• Request
In two sentences, what problem and fix does the patch thread on speculative constexpr and is_constant_evaluated describe?

• Article
========================================================================
Re: [PATCH 2/2] c++: speculative constexpr and is_constant_evaluated [PR108243]

2023-02-14 Thread Jason Merrill via Gcc-patches


On 2/10/23 08:51, Patrick Palka wrote:

On Fri, 10 Feb 2023, Patrick Palka wrote:


On Thu, 9 Feb 2023, Patrick Palka wrote:


On Thu, 9 Feb 2023, Jason Merrill wrote:


On 2/9/23 09:36, Patrick Palka wrote:

On Sun, 5 Feb 2023, Jason Merrill wrote:


On 2/3/23 15:51, Patrick Palka wrote:

On Mon, 30 Jan 2023, Jason Merrill wrote:


On 1/27/23 17:02, Patrick Palka wrote:

This PR illustrates that __builtin_is_constant_evaluated currently
acts
as an optimization barrier for our speculative constexpr evaluation,
since we don't want to prematurely fold the builtin to false if the
expression in question would be later manifestly constant evaluated
(in
which case it must be folded to true).

This patch fixes this by permitting __builtin_is_constant_evaluated
to get folded as false during cp_fold_function, since at that point
we're sure we're doing manifestly constant evaluation.  To that end
we add a flags parameter to cp_fold that controls what mce_value the
CALL_EXPR case passes to maybe_constant_value.

bootstrapped and rgetsted no x86_64-pc-linux-gnu, does this look OK
for
trunk?

PR c++/108243

gcc/cp/ChangeLog:

* cp-gimplify.cc (enum fold_flags): Define.
(cp_fold_data::genericize): Replace this data member with ...
(cp_fold_data::fold_flags): ... this.
========================================================================
• Material provided
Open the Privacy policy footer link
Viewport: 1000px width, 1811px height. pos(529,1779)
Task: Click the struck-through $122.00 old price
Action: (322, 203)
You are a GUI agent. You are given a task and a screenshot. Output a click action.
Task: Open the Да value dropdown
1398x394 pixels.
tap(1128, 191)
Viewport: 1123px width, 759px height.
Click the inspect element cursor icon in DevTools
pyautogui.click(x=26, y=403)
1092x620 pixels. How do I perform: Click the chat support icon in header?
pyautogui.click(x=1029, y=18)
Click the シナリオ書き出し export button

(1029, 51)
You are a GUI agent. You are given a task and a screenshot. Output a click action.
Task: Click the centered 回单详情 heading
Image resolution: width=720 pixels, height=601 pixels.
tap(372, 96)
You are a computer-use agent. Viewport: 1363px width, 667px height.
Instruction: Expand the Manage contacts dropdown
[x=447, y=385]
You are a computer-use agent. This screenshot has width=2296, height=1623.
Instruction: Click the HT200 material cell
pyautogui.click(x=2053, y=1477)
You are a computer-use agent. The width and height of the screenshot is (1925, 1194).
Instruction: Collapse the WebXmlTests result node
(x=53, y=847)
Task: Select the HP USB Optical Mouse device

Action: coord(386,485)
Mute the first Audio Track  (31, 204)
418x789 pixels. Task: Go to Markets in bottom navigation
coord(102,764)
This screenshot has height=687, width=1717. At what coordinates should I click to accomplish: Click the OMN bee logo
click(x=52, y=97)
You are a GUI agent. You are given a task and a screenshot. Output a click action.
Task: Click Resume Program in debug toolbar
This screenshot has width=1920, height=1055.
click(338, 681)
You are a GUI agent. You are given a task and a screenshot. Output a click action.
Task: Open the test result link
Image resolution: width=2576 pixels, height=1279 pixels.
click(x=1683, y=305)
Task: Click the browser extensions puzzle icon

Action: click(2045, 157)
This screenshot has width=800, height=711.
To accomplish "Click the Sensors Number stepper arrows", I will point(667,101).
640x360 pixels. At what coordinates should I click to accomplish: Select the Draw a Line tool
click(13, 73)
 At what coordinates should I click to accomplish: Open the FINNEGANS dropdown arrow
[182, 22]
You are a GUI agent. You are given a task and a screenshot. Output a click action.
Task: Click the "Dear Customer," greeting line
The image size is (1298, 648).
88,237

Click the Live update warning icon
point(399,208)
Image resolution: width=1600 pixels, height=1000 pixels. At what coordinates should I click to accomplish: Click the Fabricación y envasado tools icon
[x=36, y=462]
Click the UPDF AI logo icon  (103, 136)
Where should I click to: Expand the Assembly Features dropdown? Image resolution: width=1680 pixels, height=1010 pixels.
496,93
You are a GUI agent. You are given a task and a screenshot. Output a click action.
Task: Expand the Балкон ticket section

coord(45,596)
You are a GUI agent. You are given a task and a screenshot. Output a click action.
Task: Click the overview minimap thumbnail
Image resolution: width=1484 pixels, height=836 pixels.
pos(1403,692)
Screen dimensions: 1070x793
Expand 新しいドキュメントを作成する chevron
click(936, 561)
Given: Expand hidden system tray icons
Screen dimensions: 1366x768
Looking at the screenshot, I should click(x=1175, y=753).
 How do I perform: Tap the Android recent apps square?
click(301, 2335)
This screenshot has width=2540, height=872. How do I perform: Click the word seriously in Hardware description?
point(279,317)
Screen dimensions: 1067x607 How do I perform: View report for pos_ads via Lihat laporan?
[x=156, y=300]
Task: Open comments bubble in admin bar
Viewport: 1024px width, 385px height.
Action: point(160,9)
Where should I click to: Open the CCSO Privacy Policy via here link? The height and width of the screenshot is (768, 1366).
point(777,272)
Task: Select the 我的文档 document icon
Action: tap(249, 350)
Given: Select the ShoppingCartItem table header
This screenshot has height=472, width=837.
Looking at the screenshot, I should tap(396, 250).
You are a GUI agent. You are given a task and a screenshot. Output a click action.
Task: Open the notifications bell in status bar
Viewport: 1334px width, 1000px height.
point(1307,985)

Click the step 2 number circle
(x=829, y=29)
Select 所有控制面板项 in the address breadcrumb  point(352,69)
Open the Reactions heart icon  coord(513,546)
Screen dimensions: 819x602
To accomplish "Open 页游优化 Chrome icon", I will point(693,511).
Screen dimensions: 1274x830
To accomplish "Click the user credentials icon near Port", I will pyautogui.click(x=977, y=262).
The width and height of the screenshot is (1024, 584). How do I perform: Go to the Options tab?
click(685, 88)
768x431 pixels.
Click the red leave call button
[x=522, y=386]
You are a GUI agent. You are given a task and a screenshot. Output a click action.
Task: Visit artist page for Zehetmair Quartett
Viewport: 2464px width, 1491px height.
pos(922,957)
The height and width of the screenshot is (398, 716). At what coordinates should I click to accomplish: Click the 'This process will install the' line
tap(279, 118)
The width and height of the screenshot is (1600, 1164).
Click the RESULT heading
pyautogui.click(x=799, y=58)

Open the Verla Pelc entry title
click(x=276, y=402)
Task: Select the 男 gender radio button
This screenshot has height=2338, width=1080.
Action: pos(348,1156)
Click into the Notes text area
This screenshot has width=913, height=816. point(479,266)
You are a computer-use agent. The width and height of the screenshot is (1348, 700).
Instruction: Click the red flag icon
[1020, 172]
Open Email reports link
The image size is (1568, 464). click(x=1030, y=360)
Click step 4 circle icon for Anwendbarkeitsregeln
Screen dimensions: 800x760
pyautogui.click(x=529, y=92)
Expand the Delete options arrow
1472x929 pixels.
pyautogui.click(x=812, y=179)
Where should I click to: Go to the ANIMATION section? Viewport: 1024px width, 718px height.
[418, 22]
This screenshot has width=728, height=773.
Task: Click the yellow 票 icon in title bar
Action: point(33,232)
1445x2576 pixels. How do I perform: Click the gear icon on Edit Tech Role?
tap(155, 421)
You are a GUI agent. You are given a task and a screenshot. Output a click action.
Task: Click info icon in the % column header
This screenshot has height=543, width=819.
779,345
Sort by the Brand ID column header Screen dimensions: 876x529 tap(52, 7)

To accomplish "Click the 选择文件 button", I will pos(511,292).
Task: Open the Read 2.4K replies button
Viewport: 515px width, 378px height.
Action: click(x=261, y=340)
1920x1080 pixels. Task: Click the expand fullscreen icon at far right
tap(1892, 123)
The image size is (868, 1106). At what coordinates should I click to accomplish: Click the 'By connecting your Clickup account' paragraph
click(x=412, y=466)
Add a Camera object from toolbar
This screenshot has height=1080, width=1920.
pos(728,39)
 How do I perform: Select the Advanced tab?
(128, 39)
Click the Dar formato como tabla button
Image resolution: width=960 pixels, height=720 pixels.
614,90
========================================================================
• Answer
According to PR108243, __builtin_is_constant_evaluated acts as an optimization barrier for speculative constexpr evaluation, because the builtin must not be folded to false too early if the expression will later be manifestly constant evaluated, where it must be folded to true. The patch allows the builtin to be folded as false during cp_fold_function by adding a flags parameter to cp_fold that controls which mce_value the CALL_EXPR case passes to maybe_constant_value.